あの頃はまだ諸外国に技術者を派遣するには賭けでもあったはずなのだ。
自分は本当にクロードに相応しいのかと悩んだりもしたが、今はもうオパールは決意していた。
この国での後ろ盾はなく、子供も望めないかもしれないが、ソシーユ王国に人脈はあり、財産もあり、領地運営もできる。
国王であるアレッサンドロに許可も得たのだから、オパールの思うようにこの国の社交界でも戦えばいいのだ。
反抗勢力だろうがそうでなかろうが、クロードの敵はオパールの敵。
(でも、クロードの友人を――味方を敵に回さないように気をつけないと……)
エリクのことを思い出したオパールは、ため息を呑み込んで隣を歩くクロードを見上げた。

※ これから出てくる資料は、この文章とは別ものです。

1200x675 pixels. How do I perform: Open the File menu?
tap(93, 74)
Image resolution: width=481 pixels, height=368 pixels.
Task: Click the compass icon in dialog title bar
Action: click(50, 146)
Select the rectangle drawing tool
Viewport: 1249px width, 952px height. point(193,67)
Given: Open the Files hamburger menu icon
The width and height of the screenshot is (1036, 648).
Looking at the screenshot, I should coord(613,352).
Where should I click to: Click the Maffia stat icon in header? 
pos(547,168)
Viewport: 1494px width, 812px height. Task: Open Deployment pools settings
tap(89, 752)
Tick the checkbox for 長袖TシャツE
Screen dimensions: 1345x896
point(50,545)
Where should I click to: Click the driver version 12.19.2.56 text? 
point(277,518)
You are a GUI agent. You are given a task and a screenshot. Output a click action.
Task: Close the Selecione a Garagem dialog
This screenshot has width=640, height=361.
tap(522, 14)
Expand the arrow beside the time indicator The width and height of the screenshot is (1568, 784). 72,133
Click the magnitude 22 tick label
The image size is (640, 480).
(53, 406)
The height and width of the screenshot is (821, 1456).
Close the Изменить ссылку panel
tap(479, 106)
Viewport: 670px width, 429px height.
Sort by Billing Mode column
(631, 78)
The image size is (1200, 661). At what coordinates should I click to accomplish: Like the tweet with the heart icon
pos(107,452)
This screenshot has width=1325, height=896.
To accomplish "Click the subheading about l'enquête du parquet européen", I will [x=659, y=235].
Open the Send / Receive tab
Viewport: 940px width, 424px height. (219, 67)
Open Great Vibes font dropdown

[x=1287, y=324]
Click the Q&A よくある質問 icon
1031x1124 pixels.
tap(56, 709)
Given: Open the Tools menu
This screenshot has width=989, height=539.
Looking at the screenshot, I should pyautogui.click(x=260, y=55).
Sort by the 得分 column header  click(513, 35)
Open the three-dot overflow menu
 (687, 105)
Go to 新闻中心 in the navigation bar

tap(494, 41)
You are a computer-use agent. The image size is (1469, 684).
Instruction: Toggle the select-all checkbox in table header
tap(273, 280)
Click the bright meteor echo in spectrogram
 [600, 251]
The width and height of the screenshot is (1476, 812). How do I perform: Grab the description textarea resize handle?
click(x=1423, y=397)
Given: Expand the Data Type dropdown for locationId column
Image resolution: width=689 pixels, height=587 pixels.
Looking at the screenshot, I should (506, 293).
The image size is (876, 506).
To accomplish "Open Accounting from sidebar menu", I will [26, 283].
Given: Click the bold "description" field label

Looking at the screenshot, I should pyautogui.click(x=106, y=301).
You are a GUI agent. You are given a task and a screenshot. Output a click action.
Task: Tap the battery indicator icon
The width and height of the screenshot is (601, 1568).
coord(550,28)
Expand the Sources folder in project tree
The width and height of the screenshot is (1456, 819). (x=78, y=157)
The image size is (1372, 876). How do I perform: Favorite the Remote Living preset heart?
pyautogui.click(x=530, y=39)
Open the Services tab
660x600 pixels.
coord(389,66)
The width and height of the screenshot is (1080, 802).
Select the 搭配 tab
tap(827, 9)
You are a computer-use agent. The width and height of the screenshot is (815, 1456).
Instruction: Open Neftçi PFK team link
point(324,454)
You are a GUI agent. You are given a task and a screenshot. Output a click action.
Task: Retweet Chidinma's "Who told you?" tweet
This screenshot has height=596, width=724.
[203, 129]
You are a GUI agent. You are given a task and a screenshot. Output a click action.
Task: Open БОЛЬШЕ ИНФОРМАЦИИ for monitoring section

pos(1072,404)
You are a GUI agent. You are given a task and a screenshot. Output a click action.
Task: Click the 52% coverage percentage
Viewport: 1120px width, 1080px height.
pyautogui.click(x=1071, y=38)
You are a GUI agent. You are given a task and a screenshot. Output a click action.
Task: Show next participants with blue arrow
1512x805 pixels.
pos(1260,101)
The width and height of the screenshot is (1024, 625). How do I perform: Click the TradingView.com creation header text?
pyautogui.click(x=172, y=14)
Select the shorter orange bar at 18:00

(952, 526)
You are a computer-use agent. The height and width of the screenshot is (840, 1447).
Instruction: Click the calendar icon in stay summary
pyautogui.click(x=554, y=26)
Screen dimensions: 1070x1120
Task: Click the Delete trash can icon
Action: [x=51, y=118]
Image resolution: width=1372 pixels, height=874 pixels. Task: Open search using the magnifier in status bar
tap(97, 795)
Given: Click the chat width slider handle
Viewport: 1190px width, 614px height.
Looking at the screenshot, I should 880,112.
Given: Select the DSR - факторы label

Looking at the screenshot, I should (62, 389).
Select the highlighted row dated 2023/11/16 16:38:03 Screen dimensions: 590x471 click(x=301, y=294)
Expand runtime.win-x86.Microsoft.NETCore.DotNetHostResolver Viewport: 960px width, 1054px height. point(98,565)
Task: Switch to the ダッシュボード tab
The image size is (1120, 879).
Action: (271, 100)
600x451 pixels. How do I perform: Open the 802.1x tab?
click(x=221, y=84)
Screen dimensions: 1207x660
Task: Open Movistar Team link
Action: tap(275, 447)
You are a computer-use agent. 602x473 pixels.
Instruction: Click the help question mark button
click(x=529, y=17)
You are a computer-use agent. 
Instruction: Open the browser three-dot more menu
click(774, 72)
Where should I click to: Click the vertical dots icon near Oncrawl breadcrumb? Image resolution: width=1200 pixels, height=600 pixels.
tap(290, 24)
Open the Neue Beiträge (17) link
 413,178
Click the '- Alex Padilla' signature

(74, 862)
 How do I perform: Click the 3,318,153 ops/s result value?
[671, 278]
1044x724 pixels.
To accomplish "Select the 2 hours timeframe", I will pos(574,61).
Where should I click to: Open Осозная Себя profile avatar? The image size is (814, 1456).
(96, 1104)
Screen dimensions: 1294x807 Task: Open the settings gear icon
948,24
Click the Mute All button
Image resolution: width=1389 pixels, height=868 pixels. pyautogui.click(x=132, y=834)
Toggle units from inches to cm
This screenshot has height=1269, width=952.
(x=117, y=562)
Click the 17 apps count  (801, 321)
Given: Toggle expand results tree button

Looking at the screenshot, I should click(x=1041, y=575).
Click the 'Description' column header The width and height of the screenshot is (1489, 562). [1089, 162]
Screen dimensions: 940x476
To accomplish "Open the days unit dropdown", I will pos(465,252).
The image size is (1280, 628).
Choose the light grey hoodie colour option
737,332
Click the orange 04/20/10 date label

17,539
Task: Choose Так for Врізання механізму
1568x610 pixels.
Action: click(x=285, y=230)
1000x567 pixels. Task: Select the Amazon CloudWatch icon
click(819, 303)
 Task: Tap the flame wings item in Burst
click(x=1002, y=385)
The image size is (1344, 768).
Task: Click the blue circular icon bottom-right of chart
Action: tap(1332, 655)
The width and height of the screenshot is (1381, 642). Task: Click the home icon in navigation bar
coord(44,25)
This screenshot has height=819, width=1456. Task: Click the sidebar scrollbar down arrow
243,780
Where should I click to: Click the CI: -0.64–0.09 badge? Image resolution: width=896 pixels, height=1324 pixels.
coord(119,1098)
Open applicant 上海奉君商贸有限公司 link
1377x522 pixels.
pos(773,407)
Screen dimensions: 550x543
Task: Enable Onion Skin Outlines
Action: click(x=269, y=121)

ほんの一年前までは、こんな幸せが待っているとは思ってもいなかった。
「オパール……そんなに見つめられると、衝動が抑えられなくなるからやめてくれないか?」
「え?」
「それとも、今ここでキスしてもいい?」
「ばっ、馬鹿なことを言わないでよ!」
「本気なんだけどな」
クロードの言葉に慌てて前を向き、足を速めたオパールの耳に楽しそうな笑い声が聞こえる。
オパールはクロードを軽く睨んでから、ようやく着いたナージャの待つ部屋へ入っていった。